▶ **Data**:
# # #

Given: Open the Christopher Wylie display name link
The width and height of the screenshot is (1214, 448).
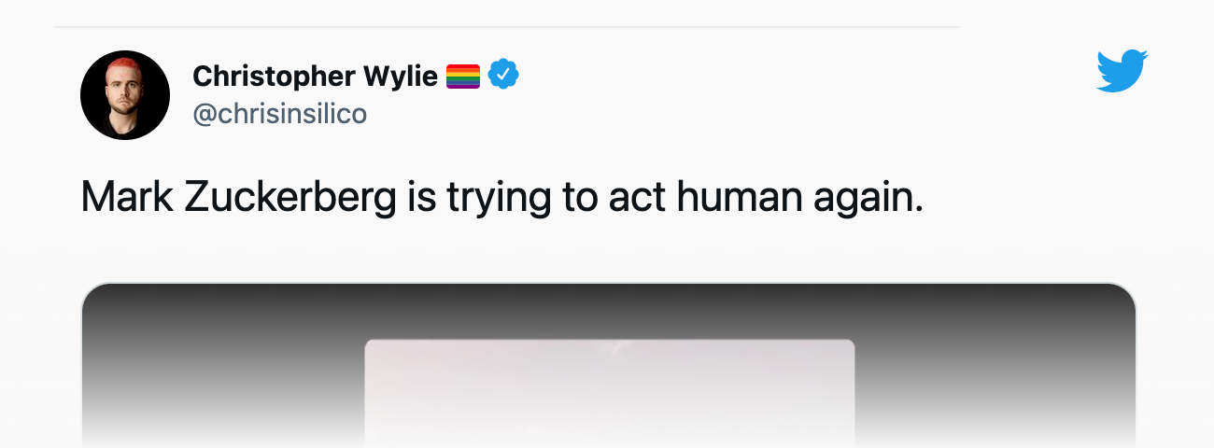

# # #

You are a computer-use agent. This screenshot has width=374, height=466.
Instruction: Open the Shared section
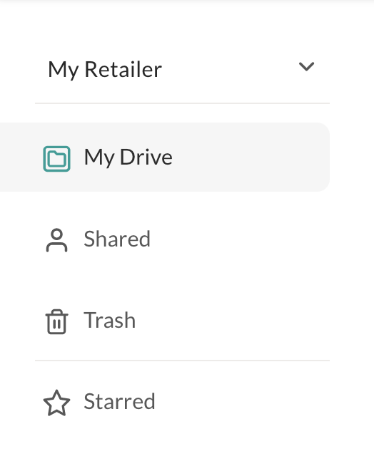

# # #

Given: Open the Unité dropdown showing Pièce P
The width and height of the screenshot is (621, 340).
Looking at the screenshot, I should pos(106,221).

# # #

▶ **What the task requires**: List each line of the records that holds the string "Open".

▶ **Written reply**:
Given: Open the Christopher Wylie display name link
Instruction: Open the Shared section
Given: Open the Unité dropdown showing Pièce P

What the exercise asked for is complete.